» PROBLEM DESCRIPTION
Report, in full, each line of the listing below that contains the string "dimensions".

» INFORMATION GIVEN
— START —
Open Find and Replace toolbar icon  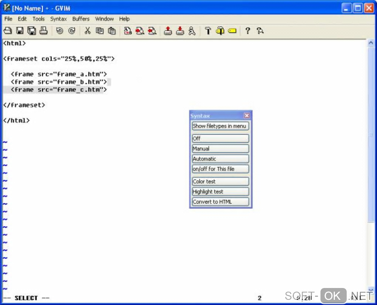(x=128, y=31)
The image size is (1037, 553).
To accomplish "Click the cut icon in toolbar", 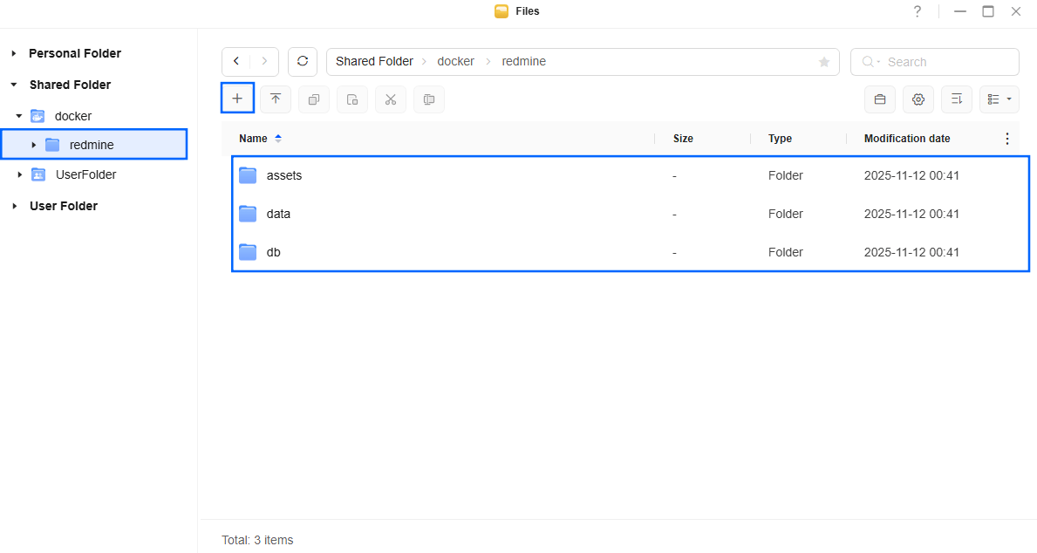I will pos(390,99).
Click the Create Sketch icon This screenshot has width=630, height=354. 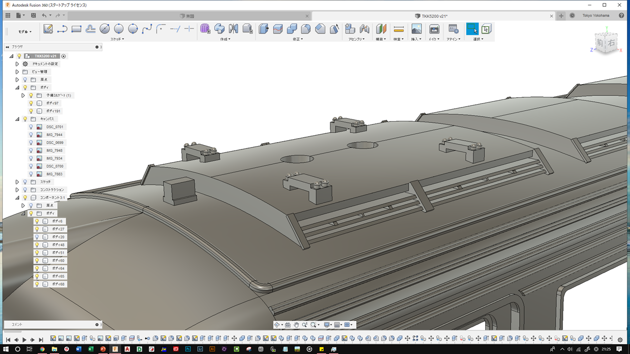pos(48,29)
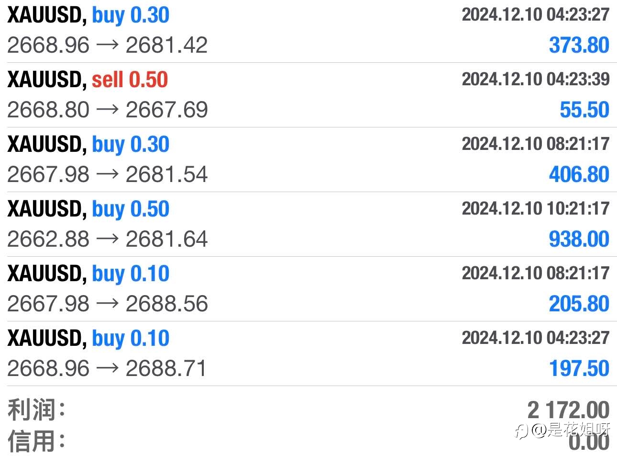This screenshot has width=617, height=456.
Task: Open the buy 0.30 trade with 406.80 profit
Action: click(x=309, y=160)
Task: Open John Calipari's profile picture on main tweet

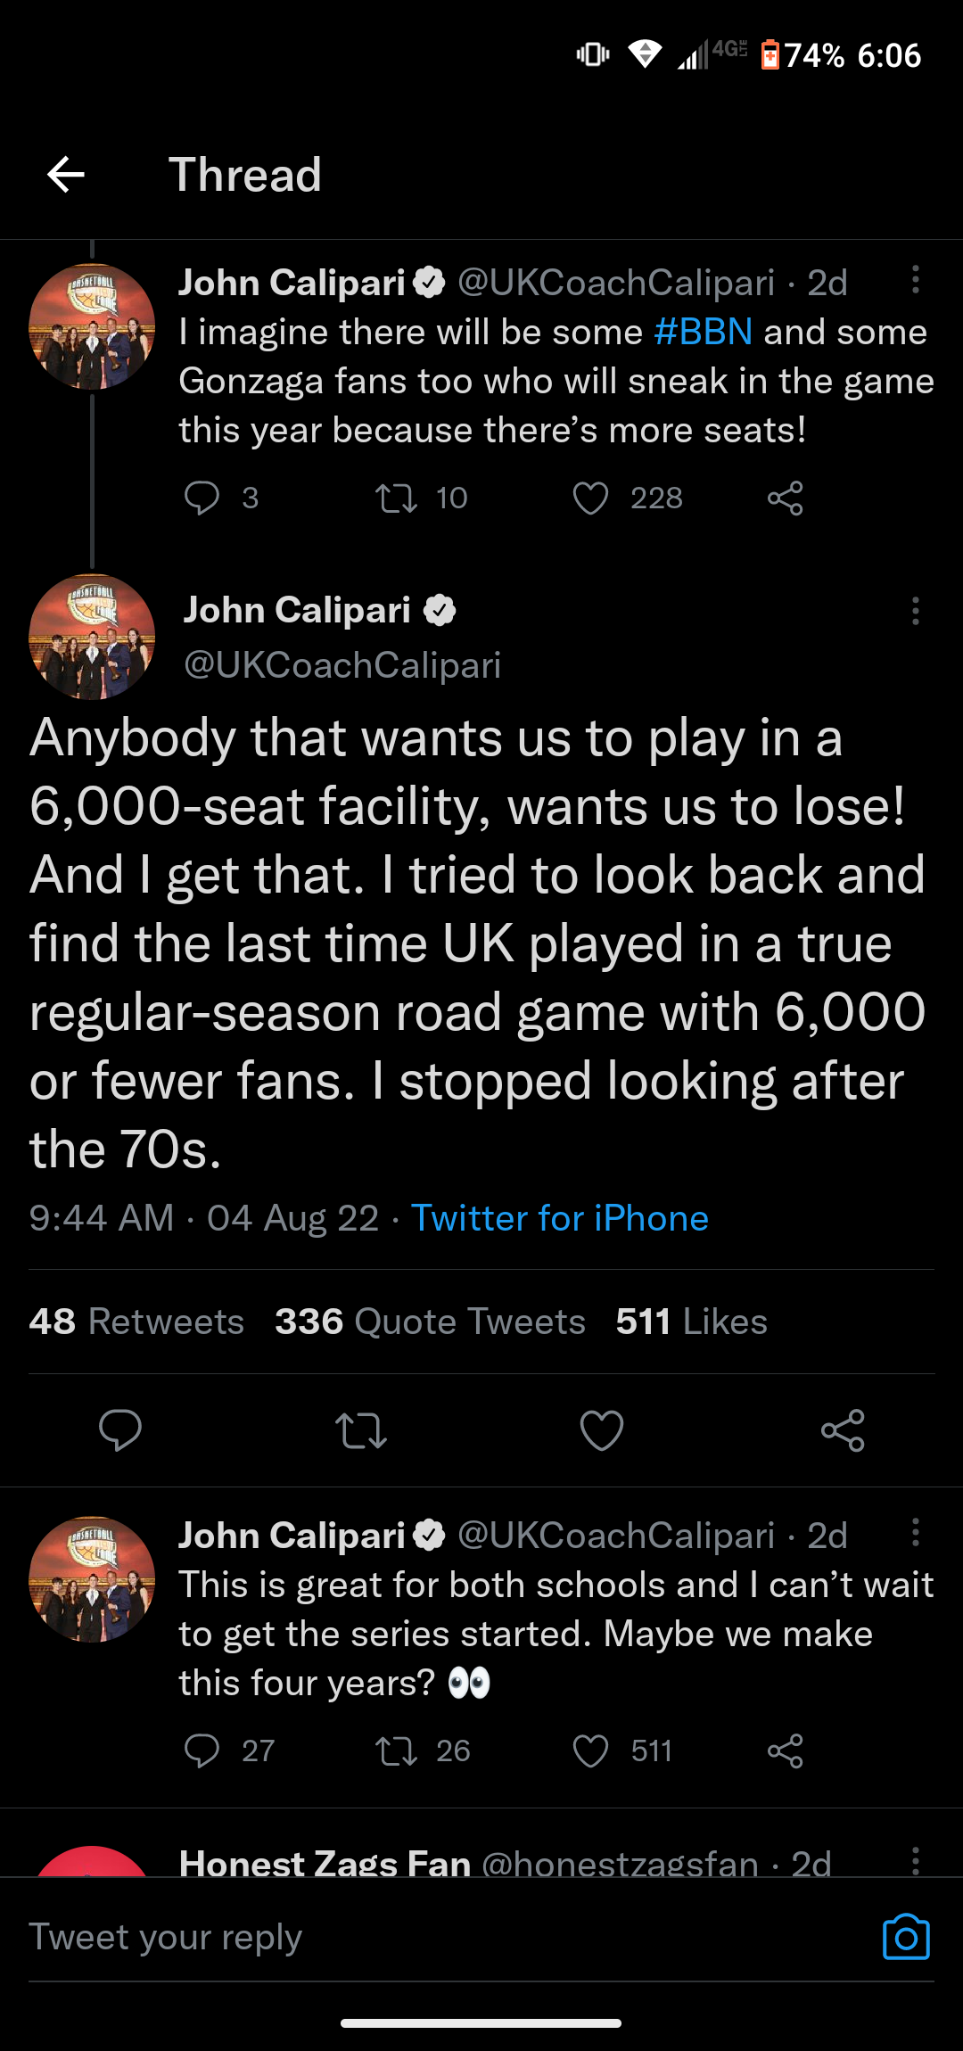Action: (92, 637)
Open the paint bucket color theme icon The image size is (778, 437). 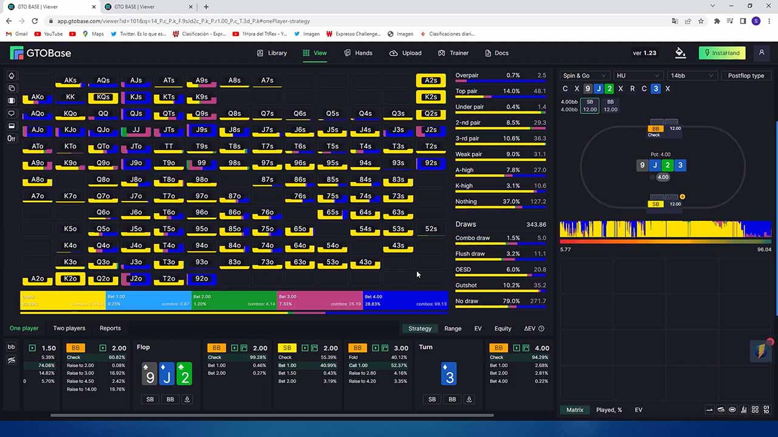tap(680, 53)
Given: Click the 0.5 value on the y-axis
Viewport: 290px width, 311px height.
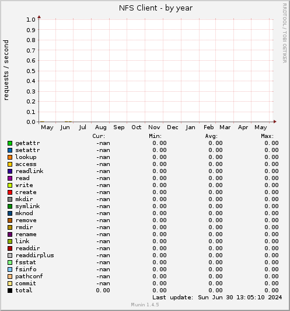Looking at the screenshot, I should [31, 71].
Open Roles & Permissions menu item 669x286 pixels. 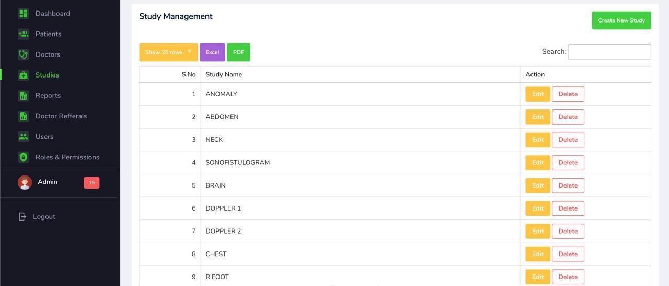[x=67, y=157]
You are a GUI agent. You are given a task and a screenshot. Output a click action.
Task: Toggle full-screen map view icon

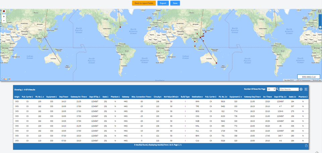coord(320,11)
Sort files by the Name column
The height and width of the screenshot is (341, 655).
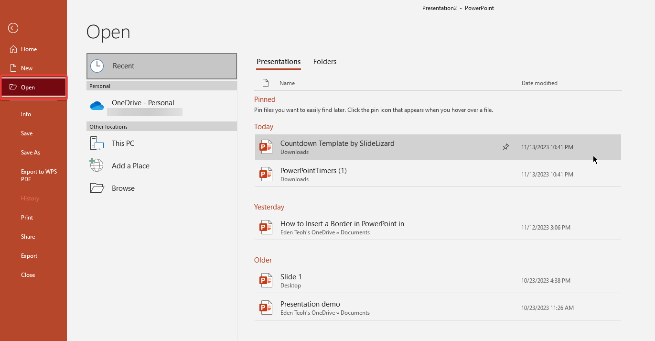287,83
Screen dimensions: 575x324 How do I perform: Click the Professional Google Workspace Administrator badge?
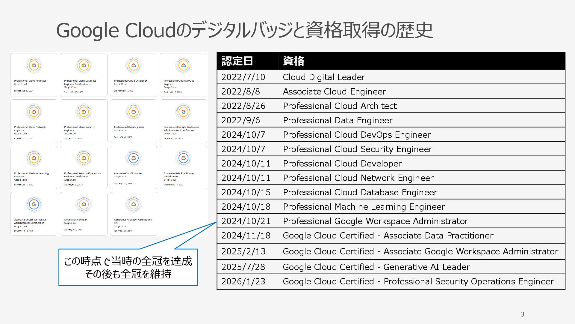tap(183, 121)
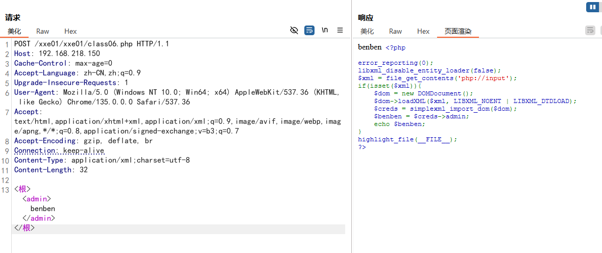Viewport: 602px width, 253px height.
Task: Switch request view to the Hex tab
Action: click(x=70, y=31)
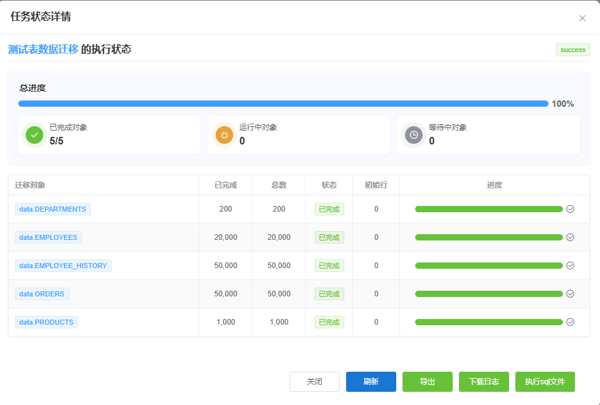This screenshot has width=600, height=405.
Task: Open the 测试表数据迁移 task link
Action: (43, 50)
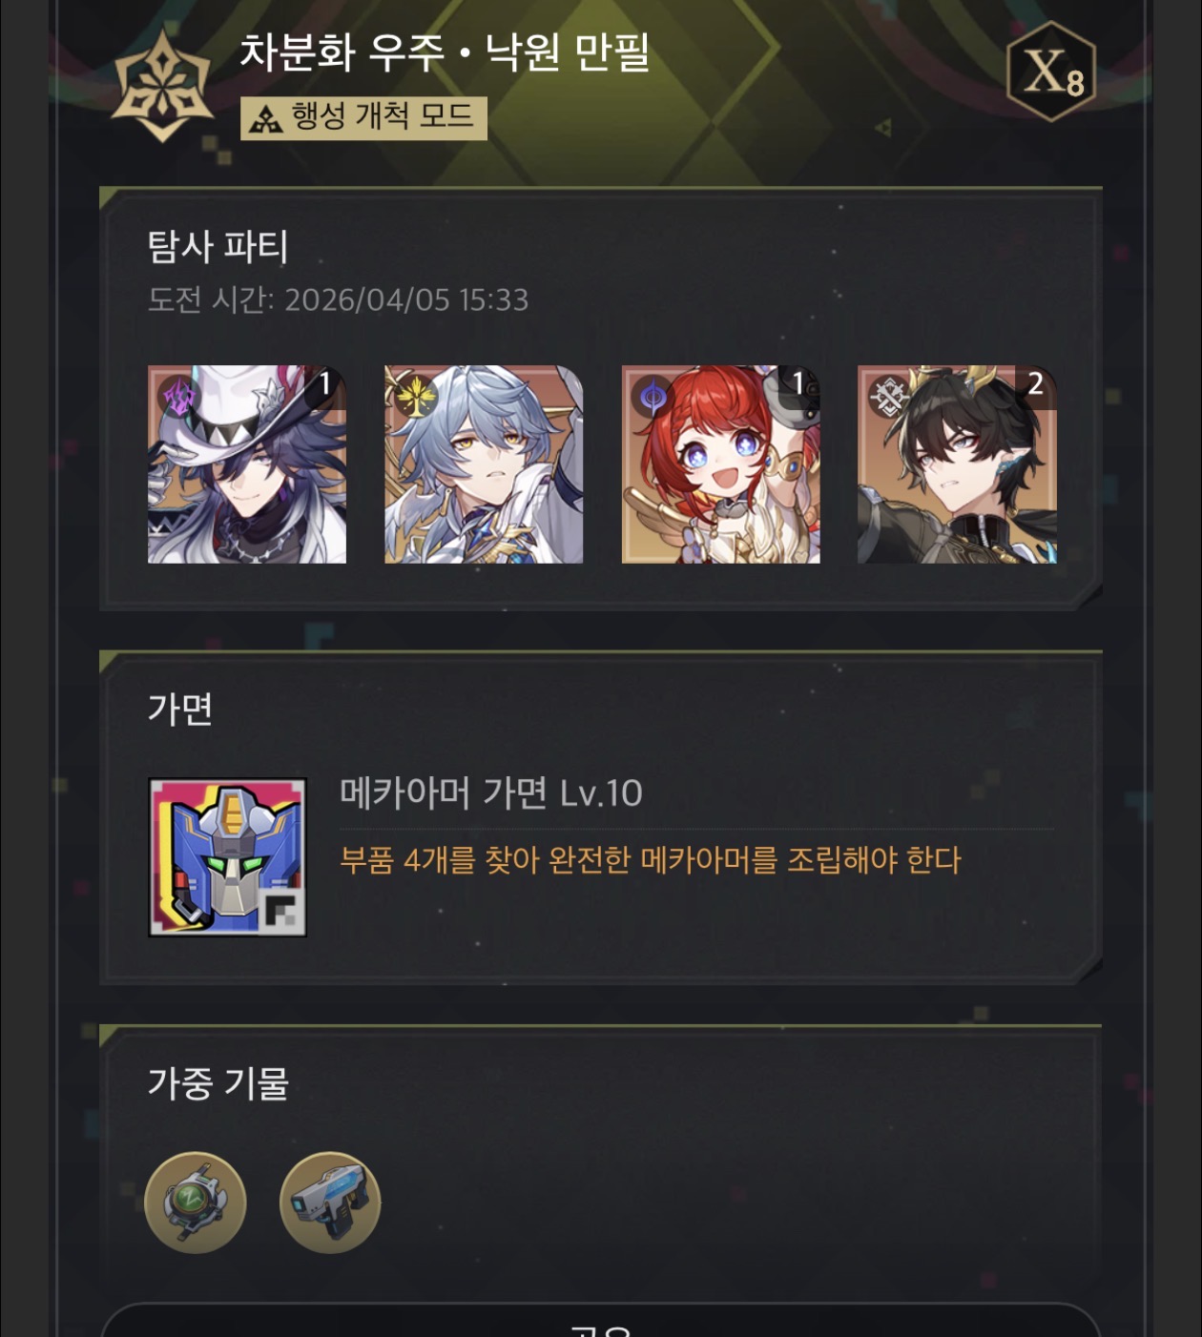Select the 행성 개척 모드 mode tag
Image resolution: width=1202 pixels, height=1337 pixels.
[363, 118]
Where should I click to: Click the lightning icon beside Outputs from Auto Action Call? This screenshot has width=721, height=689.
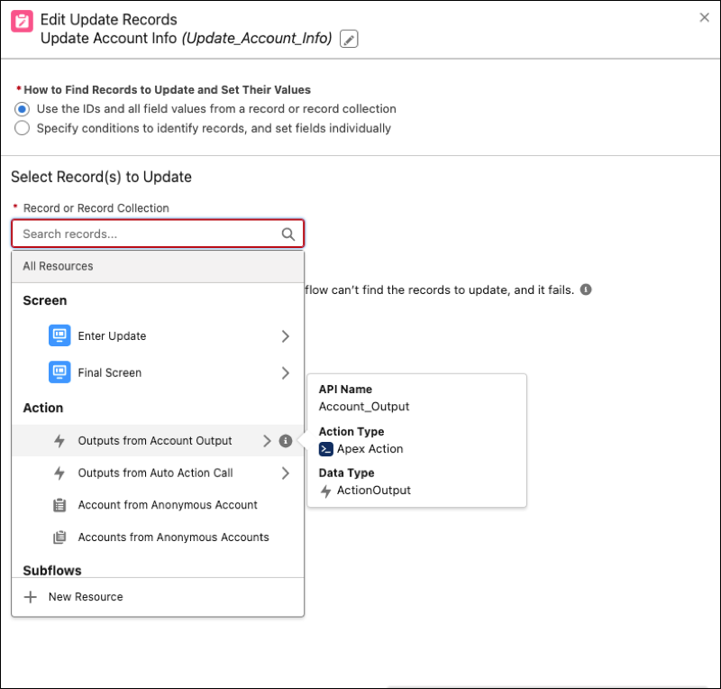58,473
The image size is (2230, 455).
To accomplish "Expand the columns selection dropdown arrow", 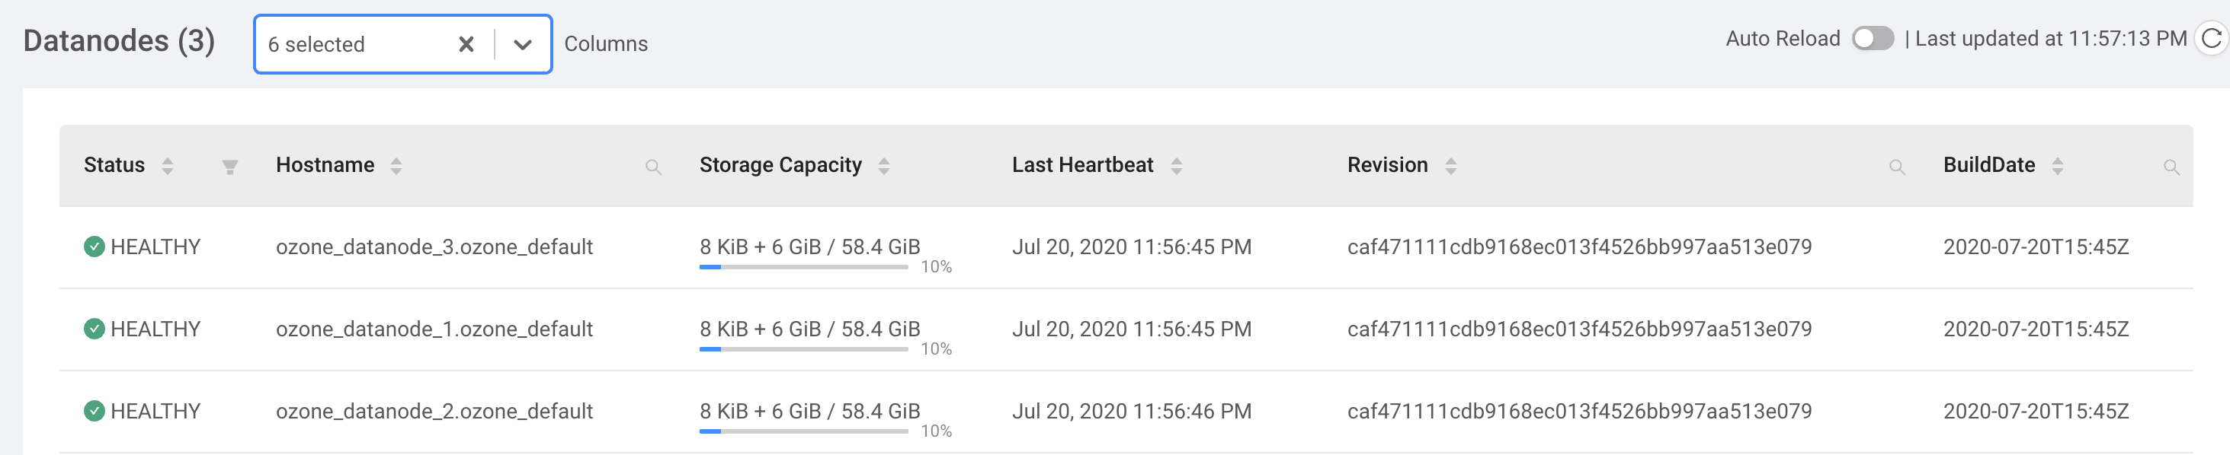I will point(522,45).
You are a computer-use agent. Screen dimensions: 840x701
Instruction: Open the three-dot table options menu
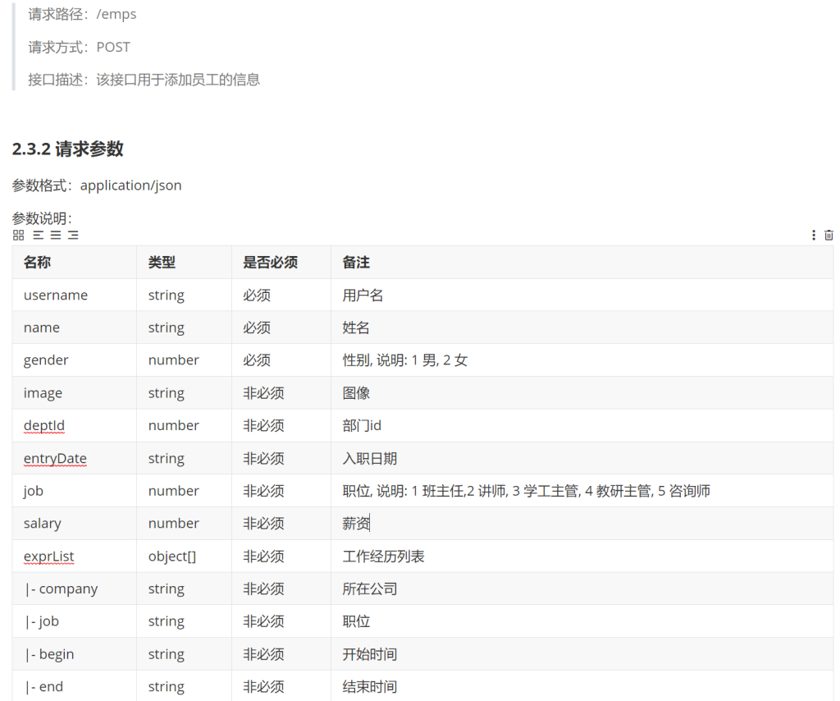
— END —
» EXPECTED ANSWER
Screen dimensions: 575x324 How do I perform: Click the Professional Google Workspace Administrator badge?
You are a computer-use agent. Screen dimensions: 840x701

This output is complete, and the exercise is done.